Eine herausragende Rolle spielte die damals 23jährige „Oberbefehlshaberin“ Chai Ling, die auch in Hintons und Gordons Film die tragische Leitfigur ist. Tragisch, weil sie wie keine zweite den Todesmut der jungen Demonstranten verkörpert. Doch gepuscht von der emotional aufgeheizten Stimmung und der Präsenz internationaler Medien, mutiert Chai Ling innerhalb weniger Tage zu einer Führungspersönlichkeit, die mit dem Schicksal ihrer Gefolgschaft nicht minder brutal umgeht als die politischen Gegner im ZK. Das ist deswegen besonders prekär, weil Chai Ling sich selbst dessen bewußt war, wie sie Ende Mai 1989 unter Tränen einem US-Journalisten in einem völlig wahnsinnigen Interview gesteht – von dem sie annahm, es könnte ihr letztes gewesen sein.
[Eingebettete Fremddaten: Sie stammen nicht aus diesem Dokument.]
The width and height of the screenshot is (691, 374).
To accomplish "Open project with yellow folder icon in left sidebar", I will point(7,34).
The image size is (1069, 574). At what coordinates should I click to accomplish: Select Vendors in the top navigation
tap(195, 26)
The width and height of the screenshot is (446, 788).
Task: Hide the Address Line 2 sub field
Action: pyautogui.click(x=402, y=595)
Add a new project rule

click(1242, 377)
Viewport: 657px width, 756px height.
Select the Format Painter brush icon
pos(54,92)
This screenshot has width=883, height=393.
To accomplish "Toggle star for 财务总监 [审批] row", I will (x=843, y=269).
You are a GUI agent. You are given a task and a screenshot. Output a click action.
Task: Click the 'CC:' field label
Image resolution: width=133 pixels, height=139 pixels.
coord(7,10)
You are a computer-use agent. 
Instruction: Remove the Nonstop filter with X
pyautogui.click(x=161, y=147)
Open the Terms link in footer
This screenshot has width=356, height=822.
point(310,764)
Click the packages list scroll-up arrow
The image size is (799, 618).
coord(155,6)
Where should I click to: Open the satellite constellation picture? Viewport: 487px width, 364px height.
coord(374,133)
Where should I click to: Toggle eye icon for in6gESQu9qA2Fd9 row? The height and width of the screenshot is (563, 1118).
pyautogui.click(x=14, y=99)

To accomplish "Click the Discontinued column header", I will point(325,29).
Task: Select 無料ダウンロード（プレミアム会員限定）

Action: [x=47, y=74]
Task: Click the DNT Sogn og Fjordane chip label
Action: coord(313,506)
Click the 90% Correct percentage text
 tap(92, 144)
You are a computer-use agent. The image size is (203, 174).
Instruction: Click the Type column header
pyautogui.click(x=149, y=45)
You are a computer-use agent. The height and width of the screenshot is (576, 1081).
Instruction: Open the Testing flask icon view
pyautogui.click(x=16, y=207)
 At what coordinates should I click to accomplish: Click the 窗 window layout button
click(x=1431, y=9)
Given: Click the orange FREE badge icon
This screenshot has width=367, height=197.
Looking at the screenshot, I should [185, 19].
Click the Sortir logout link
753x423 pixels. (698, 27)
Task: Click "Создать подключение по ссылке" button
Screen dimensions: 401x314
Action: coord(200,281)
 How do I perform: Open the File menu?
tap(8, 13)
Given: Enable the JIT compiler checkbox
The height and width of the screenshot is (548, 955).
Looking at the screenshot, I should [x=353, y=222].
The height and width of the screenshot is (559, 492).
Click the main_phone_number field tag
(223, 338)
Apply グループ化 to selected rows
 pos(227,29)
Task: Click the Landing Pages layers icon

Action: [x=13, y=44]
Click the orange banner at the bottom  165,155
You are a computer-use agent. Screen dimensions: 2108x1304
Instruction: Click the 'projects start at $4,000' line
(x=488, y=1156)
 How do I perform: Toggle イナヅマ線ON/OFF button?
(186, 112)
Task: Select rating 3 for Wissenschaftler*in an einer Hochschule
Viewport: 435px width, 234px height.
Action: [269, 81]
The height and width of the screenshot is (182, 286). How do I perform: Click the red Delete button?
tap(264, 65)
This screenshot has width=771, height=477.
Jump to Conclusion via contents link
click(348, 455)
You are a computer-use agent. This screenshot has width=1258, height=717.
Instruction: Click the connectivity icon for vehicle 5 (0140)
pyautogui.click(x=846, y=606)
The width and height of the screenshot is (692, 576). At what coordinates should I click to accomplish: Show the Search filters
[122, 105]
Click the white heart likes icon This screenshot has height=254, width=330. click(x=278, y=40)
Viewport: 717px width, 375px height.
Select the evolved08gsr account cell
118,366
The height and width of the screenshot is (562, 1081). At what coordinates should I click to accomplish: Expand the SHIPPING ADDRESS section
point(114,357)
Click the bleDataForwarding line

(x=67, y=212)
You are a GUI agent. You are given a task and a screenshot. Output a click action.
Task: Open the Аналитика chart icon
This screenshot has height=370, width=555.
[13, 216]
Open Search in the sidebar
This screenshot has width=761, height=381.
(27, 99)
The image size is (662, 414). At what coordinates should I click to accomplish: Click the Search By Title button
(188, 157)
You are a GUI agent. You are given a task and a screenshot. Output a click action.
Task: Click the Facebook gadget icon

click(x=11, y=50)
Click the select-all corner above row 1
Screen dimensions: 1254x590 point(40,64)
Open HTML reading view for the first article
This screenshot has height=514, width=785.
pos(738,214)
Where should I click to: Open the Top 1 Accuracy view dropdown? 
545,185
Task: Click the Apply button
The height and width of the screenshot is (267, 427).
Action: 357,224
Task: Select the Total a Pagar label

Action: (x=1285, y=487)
Nun geht es im „Tor des Himmlischen Friedens“ aber keineswegs um eine „Entschuldigung“ derjenigen, die schließlich mit Maschinengewehren auf Unbewaffnete geschossen haben. Hinton und Gordon versuchen vielmehr, das Massaker aus der Perspektive der Vertreter des „Dritten Wegs“ darzustellen. Dazu gehören die etwas älteren Intellektuellen – Schriftsteller und Universitätsprofessoren –, die voller Sympathie und Bewunderung für den Mut der Jüngeren, aber zugleich auch entsetzt waren über die kindliche Irrationalität und die kommunistisch inspirierte Propaganda-Romantik mancher Studentenführer. Sie alle betonen, daß im Frühling 1989 viele, vielleicht einzigartige Gelegenheiten verpaßt worden sind. Durch die zurückgewiesenen Vermittlungsangebote der reformwilligen Kräfte sei es schließlich zu der blutigen Konfrontation gekommen. Hinton und Gordon stellen das Tiananmen-Massaker an das vorläufige, äußerst beunruhigende Ende einer jahrzehntelangen historischen Entwicklung, die sehr klug und elegant-beiläufig durch Filmszenen aus allen Genres – von der China- TV-Operette bis zu schwarzweißen Archivaufnahmen – miterzählt wird.

Die chinesischen Behörden haben in den vergangenen Monaten mit einigem Erfolg immer wieder versucht, die Aufführung des Films auf diversen internationalen Festivals zu verhindern – ein Grund mehr, sich die Ausstrahlung in West 3 (22.30 Uhr) auf keinen Fall entgehen zu lassen.